--- Start Data section ---

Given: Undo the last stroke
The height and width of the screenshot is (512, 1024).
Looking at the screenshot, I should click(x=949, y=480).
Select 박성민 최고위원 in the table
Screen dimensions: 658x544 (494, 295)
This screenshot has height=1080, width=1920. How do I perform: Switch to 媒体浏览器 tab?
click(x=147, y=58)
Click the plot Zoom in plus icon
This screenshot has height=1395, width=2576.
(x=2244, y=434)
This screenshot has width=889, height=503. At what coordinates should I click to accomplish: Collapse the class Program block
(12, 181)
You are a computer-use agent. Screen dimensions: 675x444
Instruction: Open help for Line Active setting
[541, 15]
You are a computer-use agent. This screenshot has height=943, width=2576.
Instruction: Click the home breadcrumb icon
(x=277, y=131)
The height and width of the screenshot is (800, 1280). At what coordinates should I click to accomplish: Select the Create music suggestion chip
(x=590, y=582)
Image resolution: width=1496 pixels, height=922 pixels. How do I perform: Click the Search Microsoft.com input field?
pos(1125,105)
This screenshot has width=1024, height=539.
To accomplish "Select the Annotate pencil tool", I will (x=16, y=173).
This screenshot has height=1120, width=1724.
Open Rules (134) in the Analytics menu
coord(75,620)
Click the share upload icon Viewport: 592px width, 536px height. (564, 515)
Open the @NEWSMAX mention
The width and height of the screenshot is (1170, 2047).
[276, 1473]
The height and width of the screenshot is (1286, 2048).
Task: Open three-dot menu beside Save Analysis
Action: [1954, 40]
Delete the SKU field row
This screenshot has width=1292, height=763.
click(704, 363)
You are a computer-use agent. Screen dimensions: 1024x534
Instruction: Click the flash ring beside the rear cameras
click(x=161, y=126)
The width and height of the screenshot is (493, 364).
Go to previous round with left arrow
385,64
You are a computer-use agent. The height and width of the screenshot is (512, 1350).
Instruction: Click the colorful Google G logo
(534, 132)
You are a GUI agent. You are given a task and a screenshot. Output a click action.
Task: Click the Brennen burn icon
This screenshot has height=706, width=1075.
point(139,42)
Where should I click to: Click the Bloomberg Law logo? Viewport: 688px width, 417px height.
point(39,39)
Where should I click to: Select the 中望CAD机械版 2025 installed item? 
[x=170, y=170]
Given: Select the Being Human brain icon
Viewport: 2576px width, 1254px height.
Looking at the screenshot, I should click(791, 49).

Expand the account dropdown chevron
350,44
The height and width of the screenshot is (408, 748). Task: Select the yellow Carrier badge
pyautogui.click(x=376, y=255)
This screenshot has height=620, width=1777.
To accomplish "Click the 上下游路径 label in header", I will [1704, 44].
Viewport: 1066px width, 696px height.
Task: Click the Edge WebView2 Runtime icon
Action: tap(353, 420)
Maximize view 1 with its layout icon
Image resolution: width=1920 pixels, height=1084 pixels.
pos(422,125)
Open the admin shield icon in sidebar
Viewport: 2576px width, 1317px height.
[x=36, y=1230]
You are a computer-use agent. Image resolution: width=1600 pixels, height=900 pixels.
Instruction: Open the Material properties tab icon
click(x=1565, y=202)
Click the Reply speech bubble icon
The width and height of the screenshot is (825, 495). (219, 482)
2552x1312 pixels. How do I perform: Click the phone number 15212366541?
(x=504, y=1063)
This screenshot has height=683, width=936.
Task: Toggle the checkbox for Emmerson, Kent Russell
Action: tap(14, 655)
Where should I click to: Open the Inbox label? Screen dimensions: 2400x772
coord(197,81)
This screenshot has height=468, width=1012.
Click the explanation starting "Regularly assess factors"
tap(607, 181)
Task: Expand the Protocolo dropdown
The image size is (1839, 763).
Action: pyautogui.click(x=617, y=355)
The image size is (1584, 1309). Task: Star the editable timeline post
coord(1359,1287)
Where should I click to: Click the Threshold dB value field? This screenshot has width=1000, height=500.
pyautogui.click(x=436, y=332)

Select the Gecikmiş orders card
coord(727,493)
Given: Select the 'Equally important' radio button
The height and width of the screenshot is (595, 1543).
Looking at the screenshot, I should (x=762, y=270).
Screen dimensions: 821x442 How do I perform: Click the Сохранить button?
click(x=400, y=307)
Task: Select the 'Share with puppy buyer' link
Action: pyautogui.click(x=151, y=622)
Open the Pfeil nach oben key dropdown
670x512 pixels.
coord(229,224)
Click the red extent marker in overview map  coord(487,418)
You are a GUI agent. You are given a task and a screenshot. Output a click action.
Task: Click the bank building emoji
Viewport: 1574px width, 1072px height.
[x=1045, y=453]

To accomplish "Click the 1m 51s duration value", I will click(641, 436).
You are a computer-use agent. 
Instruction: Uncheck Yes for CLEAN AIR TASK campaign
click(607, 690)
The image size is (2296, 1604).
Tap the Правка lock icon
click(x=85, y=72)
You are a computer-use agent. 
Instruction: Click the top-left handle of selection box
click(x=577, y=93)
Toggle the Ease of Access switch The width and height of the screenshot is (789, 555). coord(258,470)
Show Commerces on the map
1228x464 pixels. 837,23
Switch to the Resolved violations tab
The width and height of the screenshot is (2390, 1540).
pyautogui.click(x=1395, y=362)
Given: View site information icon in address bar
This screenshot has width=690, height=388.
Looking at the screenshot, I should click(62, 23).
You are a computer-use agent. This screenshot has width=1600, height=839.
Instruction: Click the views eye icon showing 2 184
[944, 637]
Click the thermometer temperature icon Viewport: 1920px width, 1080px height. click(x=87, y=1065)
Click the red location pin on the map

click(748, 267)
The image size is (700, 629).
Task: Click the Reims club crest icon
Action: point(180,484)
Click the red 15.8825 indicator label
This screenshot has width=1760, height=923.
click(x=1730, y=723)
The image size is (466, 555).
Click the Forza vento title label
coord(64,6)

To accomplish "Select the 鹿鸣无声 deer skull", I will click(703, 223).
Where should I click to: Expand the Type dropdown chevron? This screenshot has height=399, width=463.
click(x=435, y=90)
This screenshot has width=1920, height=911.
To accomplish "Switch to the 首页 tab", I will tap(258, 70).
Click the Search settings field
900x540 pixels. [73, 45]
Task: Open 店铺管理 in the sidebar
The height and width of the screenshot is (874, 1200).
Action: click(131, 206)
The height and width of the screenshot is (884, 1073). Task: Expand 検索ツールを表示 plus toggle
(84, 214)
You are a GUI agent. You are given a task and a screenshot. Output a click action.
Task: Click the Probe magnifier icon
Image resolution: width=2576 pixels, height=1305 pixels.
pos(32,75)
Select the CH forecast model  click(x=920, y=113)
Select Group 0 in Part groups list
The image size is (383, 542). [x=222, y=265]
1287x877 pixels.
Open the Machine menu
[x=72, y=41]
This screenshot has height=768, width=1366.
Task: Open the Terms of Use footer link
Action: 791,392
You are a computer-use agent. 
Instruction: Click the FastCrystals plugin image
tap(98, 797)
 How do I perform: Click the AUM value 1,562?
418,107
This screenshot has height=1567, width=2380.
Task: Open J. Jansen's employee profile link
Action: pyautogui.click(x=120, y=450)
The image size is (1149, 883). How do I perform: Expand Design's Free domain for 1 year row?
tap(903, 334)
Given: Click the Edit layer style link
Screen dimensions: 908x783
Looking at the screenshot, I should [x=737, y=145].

--- End Data section ---

* Exercise goal *
Can you write out all the lines above again, replacing "computer-use agent" with "desktop agent" and keeping everything else the same?

* Correct answer *
Given: Undo the last stroke
The height and width of the screenshot is (512, 1024).
Looking at the screenshot, I should click(x=949, y=480).
Select 박성민 최고위원 in the table
Screen dimensions: 658x544 (494, 295)
This screenshot has height=1080, width=1920. How do I perform: Switch to 媒体浏览器 tab?
click(x=147, y=58)
Click the plot Zoom in plus icon
This screenshot has height=1395, width=2576.
(x=2244, y=434)
This screenshot has width=889, height=503. At what coordinates should I click to accomplish: Collapse the class Program block
(12, 181)
You are a desktop agent. Screen dimensions: 675x444
Instruction: Open help for Line Active setting
[541, 15]
You are a desktop agent. This screenshot has height=943, width=2576.
Instruction: Click the home breadcrumb icon
(x=277, y=131)
The height and width of the screenshot is (800, 1280). At what coordinates should I click to accomplish: Select the Create music suggestion chip
(x=590, y=582)
Image resolution: width=1496 pixels, height=922 pixels. How do I perform: Click the Search Microsoft.com input field?
pos(1125,105)
This screenshot has width=1024, height=539.
To accomplish "Select the Annotate pencil tool", I will (x=16, y=173).
This screenshot has height=1120, width=1724.
Open Rules (134) in the Analytics menu
coord(75,620)
Click the share upload icon Viewport: 592px width, 536px height. (564, 515)
Open the @NEWSMAX mention
The width and height of the screenshot is (1170, 2047).
[276, 1473]
The height and width of the screenshot is (1286, 2048).
Task: Open three-dot menu beside Save Analysis
Action: [1954, 40]
Delete the SKU field row
This screenshot has width=1292, height=763.
click(704, 363)
You are a desktop agent. Screen dimensions: 1024x534
Instruction: Click the flash ring beside the rear cameras
click(x=161, y=126)
The width and height of the screenshot is (493, 364).
Go to previous round with left arrow
385,64
You are a desktop agent. The height and width of the screenshot is (512, 1350).
Instruction: Click the colorful Google G logo
(534, 132)
You are a GUI agent. You are given a task and a screenshot. Output a click action.
Task: Click the Brennen burn icon
This screenshot has height=706, width=1075.
point(139,42)
Where should I click to: Click the Bloomberg Law logo? Viewport: 688px width, 417px height.
point(39,39)
Where should I click to: Select the 中望CAD机械版 2025 installed item? 
[x=170, y=170]
Given: Select the Being Human brain icon
Viewport: 2576px width, 1254px height.
Looking at the screenshot, I should click(791, 49).

Expand the account dropdown chevron
350,44
The height and width of the screenshot is (408, 748). Task: Select the yellow Carrier badge
pyautogui.click(x=376, y=255)
This screenshot has height=620, width=1777.
To accomplish "Click the 上下游路径 label in header", I will [1704, 44].
Viewport: 1066px width, 696px height.
Task: Click the Edge WebView2 Runtime icon
Action: tap(353, 420)
Maximize view 1 with its layout icon
Image resolution: width=1920 pixels, height=1084 pixels.
pos(422,125)
Open the admin shield icon in sidebar
Viewport: 2576px width, 1317px height.
[x=36, y=1230]
You are a desktop agent. Image resolution: width=1600 pixels, height=900 pixels.
Instruction: Open the Material properties tab icon
click(x=1565, y=202)
Click the Reply speech bubble icon
The width and height of the screenshot is (825, 495). (219, 482)
2552x1312 pixels. How do I perform: Click the phone number 15212366541?
(x=504, y=1063)
This screenshot has height=683, width=936.
Task: Toggle the checkbox for Emmerson, Kent Russell
Action: tap(14, 655)
Where should I click to: Open the Inbox label? Screen dimensions: 2400x772
coord(197,81)
This screenshot has height=468, width=1012.
Click the explanation starting "Regularly assess factors"
tap(607, 181)
Task: Expand the Protocolo dropdown
The image size is (1839, 763).
Action: pyautogui.click(x=617, y=355)
The image size is (1584, 1309). Task: Star the editable timeline post
coord(1359,1287)
Where should I click to: Click the Threshold dB value field? This screenshot has width=1000, height=500.
pyautogui.click(x=436, y=332)

Select the Gecikmiş orders card
coord(727,493)
Given: Select the 'Equally important' radio button
The height and width of the screenshot is (595, 1543).
Looking at the screenshot, I should (x=762, y=270).
Screen dimensions: 821x442 How do I perform: Click the Сохранить button?
click(x=400, y=307)
Task: Select the 'Share with puppy buyer' link
Action: pyautogui.click(x=151, y=622)
Open the Pfeil nach oben key dropdown
670x512 pixels.
coord(229,224)
Click the red extent marker in overview map  coord(487,418)
You are a GUI agent. You are given a task and a screenshot. Output a click action.
Task: Click the bank building emoji
Viewport: 1574px width, 1072px height.
[x=1045, y=453]

To accomplish "Click the 1m 51s duration value", I will click(641, 436).
You are a desktop agent. 
Instruction: Uncheck Yes for CLEAN AIR TASK campaign
click(607, 690)
The image size is (2296, 1604).
Tap the Правка lock icon
click(x=85, y=72)
You are a desktop agent. 
Instruction: Click the top-left handle of selection box
click(x=577, y=93)
Toggle the Ease of Access switch The width and height of the screenshot is (789, 555). coord(258,470)
Show Commerces on the map
1228x464 pixels. 837,23
Switch to the Resolved violations tab
The width and height of the screenshot is (2390, 1540).
pyautogui.click(x=1395, y=362)
Given: View site information icon in address bar
This screenshot has width=690, height=388.
Looking at the screenshot, I should click(62, 23).
You are a desktop agent. This screenshot has width=1600, height=839.
Instruction: Click the views eye icon showing 2 184
[944, 637]
Click the thermometer temperature icon Viewport: 1920px width, 1080px height. click(x=87, y=1065)
Click the red location pin on the map

click(748, 267)
The image size is (700, 629).
Task: Click the Reims club crest icon
Action: point(180,484)
Click the red 15.8825 indicator label
This screenshot has width=1760, height=923.
click(x=1730, y=723)
The image size is (466, 555).
Click the Forza vento title label
coord(64,6)

To accomplish "Select the 鹿鸣无声 deer skull", I will click(703, 223).
Where should I click to: Expand the Type dropdown chevron? This screenshot has height=399, width=463.
click(x=435, y=90)
This screenshot has width=1920, height=911.
To accomplish "Switch to the 首页 tab", I will tap(258, 70).
Click the Search settings field
900x540 pixels. [73, 45]
Task: Open 店铺管理 in the sidebar
The height and width of the screenshot is (874, 1200).
Action: click(131, 206)
The height and width of the screenshot is (884, 1073). Task: Expand 検索ツールを表示 plus toggle
(84, 214)
You are a GUI agent. You are given a task and a screenshot. Output a click action.
Task: Click the Probe magnifier icon
Image resolution: width=2576 pixels, height=1305 pixels.
pos(32,75)
Select the CH forecast model  click(x=920, y=113)
Select Group 0 in Part groups list
The image size is (383, 542). [x=222, y=265]
1287x877 pixels.
Open the Machine menu
[x=72, y=41]
This screenshot has height=768, width=1366.
Task: Open the Terms of Use footer link
Action: 791,392
You are a desktop agent. 
Instruction: Click the FastCrystals plugin image
tap(98, 797)
 How do I perform: Click the AUM value 1,562?
418,107
This screenshot has height=1567, width=2380.
Task: Open J. Jansen's employee profile link
Action: pyautogui.click(x=120, y=450)
The image size is (1149, 883). How do I perform: Expand Design's Free domain for 1 year row?
tap(903, 334)
Given: Click the Edit layer style link
Screen dimensions: 908x783
Looking at the screenshot, I should [x=737, y=145].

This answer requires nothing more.